The film shifts blame here and ends up moralizing about the prostitutes almost implying that they deserve their fate for being so mercurial. Eventually due to a toxic drug they have greedily taken from Jeffry all the prostitutes begin to literally explode.
The explosion scenes immediately confront the viewer with violent treatment of half naked, sexualized women. However this is how a woman is turned from a human being into a pile of objects. The room is littered with body parts that fly through the air and bleed on the carpet. This is objectification made literal and concrete.
In addition there is an actual objectification in that the actresses who play the prostitutes are replaced by fake versions of themselves just before they explode. This provides another layer to what we are watching. We see the living actress replaced by an obviously fake facsimile and then see that facsimile destroyed.
The actual scenes of the Jeffry creating of Frankenhooker make several references to the many Frankenstein films that came before it. It is perhaps the first time that the viewer associates the story with the original book or early films. We remember that Frankenstein is a tale of hubris and regret. This reminds us that we are dealing with a tragedy. The film has many comic and horror elements but the end is foreshadowed and it looks grim.
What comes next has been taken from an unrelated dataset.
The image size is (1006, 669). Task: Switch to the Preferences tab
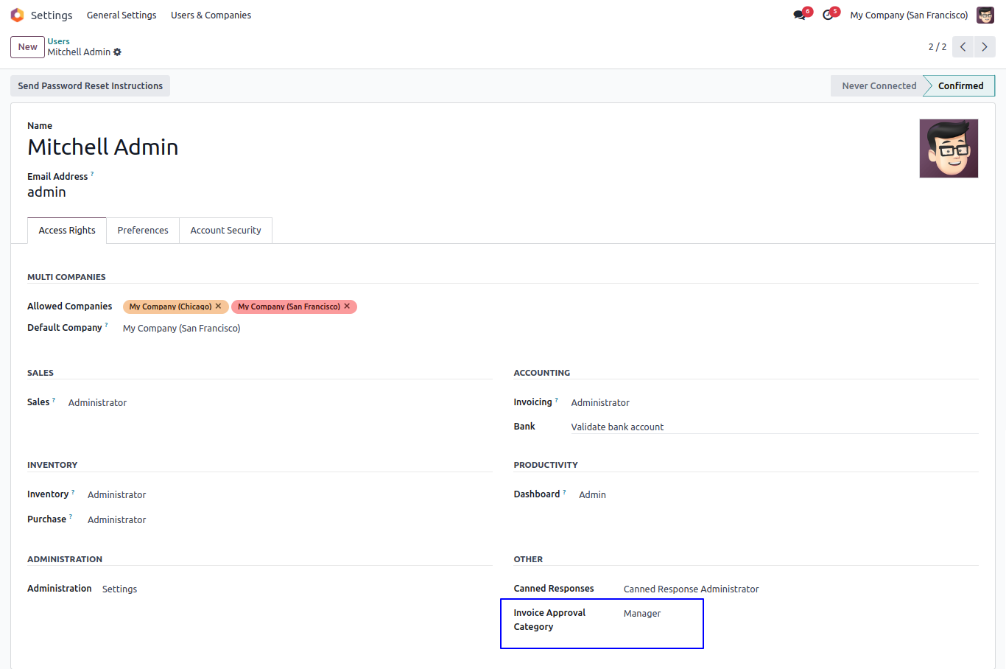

There is a comic and gruesome scene where Jeffry rifles through piles of body parts seeking out the choicest pieces to sew onto his creation. This is the climax of the objectification message. He handles a pile of breasts as if they are toys. He plays a frantic game of mix and match without any thought to what he is actually doing.
When her completed body is revivified and revealed she is a complex vision of ugliness, horror and beauty. The make-up and costume are carefully balanced to create a dissonant image of scars, dead flesh and sexy curves. Then she speaks but all she can say are things prostitutes would say as if she has a pull chord in her back like a doll and each time you pull it she says “want a date” or “got any money?”
She escapes and goes on a rampage. Even with her bizarre appearance men still proposition her and she kills them with her electrified body. The Johns suffer the same fate as the exploding prostitutes tying Frankenhooker to the rape revenge grid house genre.
Elizabeth stumbles into a bar and starts eating pretzels. Spike, the female bartender, tells her “Hey girl for your own girl go easy on those pretzels” but the empowered Elizabeth growls at Spike like an animal. She is no longer cowed by the patriarchal ideal.
When Jeffry gets her back to the lab and jump starts her brain she awakens from her animal state and speaks like the normal Elizabeth we remember from the opening of the film. At first she is grateful to Jeffry for saving her life but when she realizes the true nature of what he has done she is horrified. Just as she begins to rant the pimp, who owned all the prostitutes who were killed, bursts in wanting to claim her as his. The pimp decapitates Jeffry, but the pimp’s success is short lived.
Again we are treated to a kind of rape revenge scenario but this time the pimp is cornered and overwhelmed by grotesque slimy fusions of all the excess body parts that Jeffry did not choose. A grimacing mouth fused to a piece of torso and foot lunge at the frightened pimp. Piles of animated body parts overwhelm and kill him. The pimp is destroyed by the objectification he perpetrated on women.
Elizabeth uses Jeffry’s notes to bring Jeffry back to life, but she has sewn him a new body out of more prostitute parts. Jeffry awakes to find himself with a female Frankenstein body. He screams and it sounds like the garbled voice of Frankenstein.